Anyway, leaving that digression aside and getting back on track, I repeated that conversation, about cooking for him, to the Second Born Son, as we sat gobbling the Maggi noodles he had made for me on the day I landed at his place. He said,
“But you have come to MY place. I should be making something for you!”
If you remember, I had written about a role reversal that had happened when I visited the First Born (link). It was no different this time here at the Second Born’s place. Ping me when you are hungry, I will order something for you for lunch, he says as he walks out of the apartment. And oh, the hot water for your bath is in the bucket in the bathroom. Then again, What do you want for dinner? I will take you to this place which has some awesome food. Next comes weekend plans. What do you want to do during the weekend? I tentatively suggest I’d like to go to the Botanical Gardens, but perhaps he will be bored, I say. That doesn’t matter, he replies, I will take you. But then we couldn’t for a different reason altogether, instead we roamed the craft village, Shilparamam (link), and took quite a few pictures of the place. I even found a couple of birds on the trees there, impressing the son with my ability to tune into their sounds and also spot them high on the branches. Next, there are the hours we spent at the mall. He walked with me in and out of shops as I tried outfit after outfit, not in the least bit ruffled, in fact suggesting that I check one more of the shops that I had missed. Well if you think I marveled at his patience, you’d be right. Never, not once, did he hurry me.

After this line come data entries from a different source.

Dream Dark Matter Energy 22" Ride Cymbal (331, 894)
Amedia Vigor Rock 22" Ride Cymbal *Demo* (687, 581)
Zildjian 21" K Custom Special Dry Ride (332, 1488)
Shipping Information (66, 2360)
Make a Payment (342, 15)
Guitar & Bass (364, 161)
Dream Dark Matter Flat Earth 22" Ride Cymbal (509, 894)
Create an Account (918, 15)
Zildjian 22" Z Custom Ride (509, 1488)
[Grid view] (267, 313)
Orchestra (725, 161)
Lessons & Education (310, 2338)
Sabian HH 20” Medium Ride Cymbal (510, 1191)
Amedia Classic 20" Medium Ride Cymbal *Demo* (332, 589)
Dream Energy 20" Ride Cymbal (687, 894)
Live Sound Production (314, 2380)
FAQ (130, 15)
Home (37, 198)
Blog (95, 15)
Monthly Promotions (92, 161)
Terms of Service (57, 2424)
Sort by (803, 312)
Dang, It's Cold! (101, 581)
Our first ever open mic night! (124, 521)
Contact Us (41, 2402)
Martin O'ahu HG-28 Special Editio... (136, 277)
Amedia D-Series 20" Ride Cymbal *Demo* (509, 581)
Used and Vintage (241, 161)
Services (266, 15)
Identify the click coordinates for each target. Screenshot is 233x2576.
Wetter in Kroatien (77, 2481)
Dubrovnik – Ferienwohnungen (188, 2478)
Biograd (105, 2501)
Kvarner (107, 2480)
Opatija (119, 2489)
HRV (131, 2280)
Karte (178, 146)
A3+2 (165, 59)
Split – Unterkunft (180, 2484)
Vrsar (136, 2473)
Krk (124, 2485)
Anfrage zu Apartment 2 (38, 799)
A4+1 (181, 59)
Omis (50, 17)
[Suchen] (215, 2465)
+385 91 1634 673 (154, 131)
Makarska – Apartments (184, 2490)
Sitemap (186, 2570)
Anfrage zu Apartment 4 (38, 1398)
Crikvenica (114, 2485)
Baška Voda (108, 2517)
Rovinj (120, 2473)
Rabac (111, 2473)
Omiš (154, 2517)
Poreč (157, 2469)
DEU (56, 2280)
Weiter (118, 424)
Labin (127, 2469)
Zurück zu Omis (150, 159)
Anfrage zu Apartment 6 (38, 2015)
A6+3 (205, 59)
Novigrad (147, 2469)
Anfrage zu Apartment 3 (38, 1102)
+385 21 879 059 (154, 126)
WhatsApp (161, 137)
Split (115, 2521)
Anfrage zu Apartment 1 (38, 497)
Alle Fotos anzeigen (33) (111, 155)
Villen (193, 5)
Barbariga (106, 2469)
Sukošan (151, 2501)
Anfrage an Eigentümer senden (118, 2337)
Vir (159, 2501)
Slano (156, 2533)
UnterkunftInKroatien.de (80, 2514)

I have people, especially men, remark that there is some age when boys do not want their parents in the vicinity when their friends are around. Frankly speaking, I have not known such a stage. When was that supposed to be? His friends used to be in and out of our house in his student days, and I had always been part of their group and conversations. I have also been dragged off to movies along with them. This time too he took me for a movie and dinner, with his friends.
Oh yes, the sons have their faults, like any other humans. The messy rooms at times look appalling. But they have also learned to tidy things up on their own. My offer to do that is turned down, and unlike the typical Indian mothers, I don’t press the matter or interfere in the way they function. A little untidiness (even lots for that matter) never hurt anyone, is what I feel. And even if it did, my role in all this was over long back. The lessons had been taught and now it is up to them to apply it as they choose fit, in their lives. Another thing is they rarely remember to call. But then I have no complaints, because I call them up whenever I want to. It is the same, isn’t it? Besides, anytime I ping them, they respond immediately, if they possibly can.
When I look back and ruminate, I can think of a lot of things that we have done wrong as parents. And yet, we must surely have done some things right as parents too, to enjoy the concern and care of our children.